Es que allá por 2001, en el que el pueblo salía a manifestarse en contra de la ineptitud y el autoritarismo, las cacerolas sonaban fuerte y los gritos que pedían un cambio de nombres en el sistema político preveían un horizonte con más esperanza -aunque n bastante incertidumbre-, que el de ahora.
A dos años, parece que pocas cosas cambiaron: por un lado, los nombres en el Congreso, las gobernaciones y las intendencias siguen siendo los mismos que vuelven a reciclarse otra vez; por otro lado, la situación social se agravó tras la devaluación y no hay una clara perspectiva de que las cosas mejoren rápidamente.

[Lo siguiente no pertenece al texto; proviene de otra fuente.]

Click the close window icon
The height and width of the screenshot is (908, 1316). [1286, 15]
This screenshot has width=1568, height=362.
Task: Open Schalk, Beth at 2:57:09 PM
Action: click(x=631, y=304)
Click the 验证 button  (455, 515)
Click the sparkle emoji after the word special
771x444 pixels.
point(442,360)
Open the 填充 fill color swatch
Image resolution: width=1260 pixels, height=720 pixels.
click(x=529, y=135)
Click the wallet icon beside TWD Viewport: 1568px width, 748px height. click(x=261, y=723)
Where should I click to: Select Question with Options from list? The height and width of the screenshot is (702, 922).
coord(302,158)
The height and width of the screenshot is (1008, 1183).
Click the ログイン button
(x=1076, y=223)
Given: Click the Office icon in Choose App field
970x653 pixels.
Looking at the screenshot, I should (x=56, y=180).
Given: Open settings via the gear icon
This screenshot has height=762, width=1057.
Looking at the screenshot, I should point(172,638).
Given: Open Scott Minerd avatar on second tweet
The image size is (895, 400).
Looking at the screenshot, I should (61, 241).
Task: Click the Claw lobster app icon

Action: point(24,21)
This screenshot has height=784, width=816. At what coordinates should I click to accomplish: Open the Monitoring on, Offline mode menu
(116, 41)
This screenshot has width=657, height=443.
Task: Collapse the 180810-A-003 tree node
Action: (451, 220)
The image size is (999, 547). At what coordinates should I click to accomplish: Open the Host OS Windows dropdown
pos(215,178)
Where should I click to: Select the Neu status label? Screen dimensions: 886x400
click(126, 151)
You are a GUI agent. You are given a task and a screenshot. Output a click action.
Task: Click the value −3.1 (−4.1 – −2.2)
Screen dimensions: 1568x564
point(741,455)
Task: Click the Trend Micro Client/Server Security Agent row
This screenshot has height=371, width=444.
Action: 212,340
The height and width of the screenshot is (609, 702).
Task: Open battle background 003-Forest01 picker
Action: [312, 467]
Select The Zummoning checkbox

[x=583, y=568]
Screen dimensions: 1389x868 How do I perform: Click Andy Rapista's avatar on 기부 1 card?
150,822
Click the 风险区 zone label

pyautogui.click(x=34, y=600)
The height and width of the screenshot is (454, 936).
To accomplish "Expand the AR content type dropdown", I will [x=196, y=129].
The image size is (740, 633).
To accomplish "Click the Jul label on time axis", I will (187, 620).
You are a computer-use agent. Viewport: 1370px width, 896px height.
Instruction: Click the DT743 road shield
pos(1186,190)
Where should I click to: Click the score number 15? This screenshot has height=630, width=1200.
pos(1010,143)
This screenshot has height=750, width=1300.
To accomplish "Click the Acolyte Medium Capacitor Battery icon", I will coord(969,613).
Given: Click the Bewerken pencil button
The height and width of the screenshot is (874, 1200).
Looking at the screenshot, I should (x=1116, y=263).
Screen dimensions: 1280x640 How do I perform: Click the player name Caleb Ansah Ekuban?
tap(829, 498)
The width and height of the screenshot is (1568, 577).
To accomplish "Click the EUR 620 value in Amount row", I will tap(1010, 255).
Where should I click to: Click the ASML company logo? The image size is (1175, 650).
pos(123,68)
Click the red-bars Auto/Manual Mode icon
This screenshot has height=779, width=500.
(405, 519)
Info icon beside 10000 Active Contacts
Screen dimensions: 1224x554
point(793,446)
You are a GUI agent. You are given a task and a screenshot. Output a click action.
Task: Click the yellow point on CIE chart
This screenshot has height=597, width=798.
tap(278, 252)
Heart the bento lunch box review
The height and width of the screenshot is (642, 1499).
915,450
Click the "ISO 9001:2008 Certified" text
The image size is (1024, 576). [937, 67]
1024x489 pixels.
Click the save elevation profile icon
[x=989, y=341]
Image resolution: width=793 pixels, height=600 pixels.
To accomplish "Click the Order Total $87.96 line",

Así y todo es importante recordar aquellas jornadas como históricas, en las que el pueblo llegó a decir basta, y a pedir, sin intenciones golpistas, un cambio. Más allá de lo que haya pasado después, hay que destacar esa intención rebelde y profundamente democrática que significó la protesta del 19 de diciembre en contra de la declaración del estado de sitio decretada por el bruto, sordo, ciego y mudo de Fernando De la Rúa.
Lo que haya pasado después, es cierto, servirá como experiencia y como autocrítica. El fenómeno de las asambleas barriales se vio pinchado con el paso del tiempo; la actitud crítica ante lo que sucedía parece haberse apacigüado, como si el colapso económico del año pasado haya logrado tirar abajo cualquier intención de oponerse a las políticas de los gobiernos de turno.
Resta saber que pasará de aquí en más, con un gobierno que ha traído durante 2003 nuevos aires, pero al que le falta aún una decisión seria y un programa explícito de lo que va a hacer en materia de cumplimiento de los derechos económico-sociales de la población.
Resta saber qué va a pasar con los responsables directos de la represión del 20 de diciembre, si va a haber más policías y, sobre todo, más políticos presos. Porque durante este año se vio cómo la Justicia dio marcha atrás con la intención de enjuiciar a los responsables de la masacre.
Resta saber, decimos también, qué actitud va a tomar cada uno de nosotros, demostrar que las cacerolas no eran sólo por los ahorros atrapados en el corralito sino por una intención firme de cambiar las cosas. Y resta esperar, más que saber, que las cosas cambien.